__What is being asked__: What is needed is an exact retyping of the records below, from the first line through the line that contains "The height and width of the screenshot is (740, 1168).".

__Provided data__:
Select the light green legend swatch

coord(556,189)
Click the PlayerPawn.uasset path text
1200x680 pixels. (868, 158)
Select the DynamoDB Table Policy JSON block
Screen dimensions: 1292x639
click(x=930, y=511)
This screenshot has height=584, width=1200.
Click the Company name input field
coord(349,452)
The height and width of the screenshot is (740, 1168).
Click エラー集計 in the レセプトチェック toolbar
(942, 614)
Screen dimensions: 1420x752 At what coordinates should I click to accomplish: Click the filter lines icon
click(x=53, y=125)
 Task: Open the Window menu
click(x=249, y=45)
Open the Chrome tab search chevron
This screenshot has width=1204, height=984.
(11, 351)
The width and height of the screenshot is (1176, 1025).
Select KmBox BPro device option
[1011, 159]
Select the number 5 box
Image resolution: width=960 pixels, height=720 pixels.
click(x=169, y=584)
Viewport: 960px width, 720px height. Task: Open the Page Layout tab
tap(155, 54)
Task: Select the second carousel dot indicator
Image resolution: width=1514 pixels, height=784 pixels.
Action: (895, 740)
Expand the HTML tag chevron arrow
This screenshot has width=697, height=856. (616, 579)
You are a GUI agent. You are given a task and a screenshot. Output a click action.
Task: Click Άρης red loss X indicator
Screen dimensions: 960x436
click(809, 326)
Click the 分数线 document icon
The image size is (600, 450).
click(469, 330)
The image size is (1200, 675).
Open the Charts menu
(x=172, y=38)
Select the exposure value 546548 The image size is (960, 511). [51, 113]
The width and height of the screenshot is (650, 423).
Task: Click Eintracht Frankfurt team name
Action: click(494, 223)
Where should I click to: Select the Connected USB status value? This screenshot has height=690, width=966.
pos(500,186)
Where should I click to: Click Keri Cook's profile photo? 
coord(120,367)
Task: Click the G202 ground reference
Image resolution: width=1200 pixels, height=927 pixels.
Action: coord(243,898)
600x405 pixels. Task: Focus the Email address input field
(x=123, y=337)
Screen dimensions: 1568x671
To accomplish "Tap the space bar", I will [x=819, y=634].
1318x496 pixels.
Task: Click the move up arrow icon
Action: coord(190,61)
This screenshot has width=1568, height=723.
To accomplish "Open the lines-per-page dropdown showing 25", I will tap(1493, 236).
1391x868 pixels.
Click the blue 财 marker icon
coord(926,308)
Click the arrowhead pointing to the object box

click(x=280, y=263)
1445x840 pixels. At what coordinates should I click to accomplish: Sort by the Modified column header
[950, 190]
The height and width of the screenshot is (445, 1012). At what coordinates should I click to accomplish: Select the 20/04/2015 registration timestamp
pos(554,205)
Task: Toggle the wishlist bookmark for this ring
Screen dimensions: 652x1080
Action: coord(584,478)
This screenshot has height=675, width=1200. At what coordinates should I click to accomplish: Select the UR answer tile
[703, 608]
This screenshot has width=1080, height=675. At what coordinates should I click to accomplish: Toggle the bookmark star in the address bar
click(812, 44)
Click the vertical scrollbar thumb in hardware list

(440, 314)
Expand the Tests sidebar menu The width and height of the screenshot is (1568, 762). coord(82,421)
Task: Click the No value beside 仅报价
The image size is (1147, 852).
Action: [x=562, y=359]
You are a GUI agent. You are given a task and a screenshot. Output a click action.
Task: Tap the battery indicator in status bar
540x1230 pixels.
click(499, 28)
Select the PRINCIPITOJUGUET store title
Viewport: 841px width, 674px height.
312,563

__Answer to this problem__:
Select the light green legend swatch

coord(556,189)
Click the PlayerPawn.uasset path text
1200x680 pixels. (868, 158)
Select the DynamoDB Table Policy JSON block
Screen dimensions: 1292x639
click(x=930, y=511)
This screenshot has height=584, width=1200.
Click the Company name input field
coord(349,452)
The height and width of the screenshot is (740, 1168).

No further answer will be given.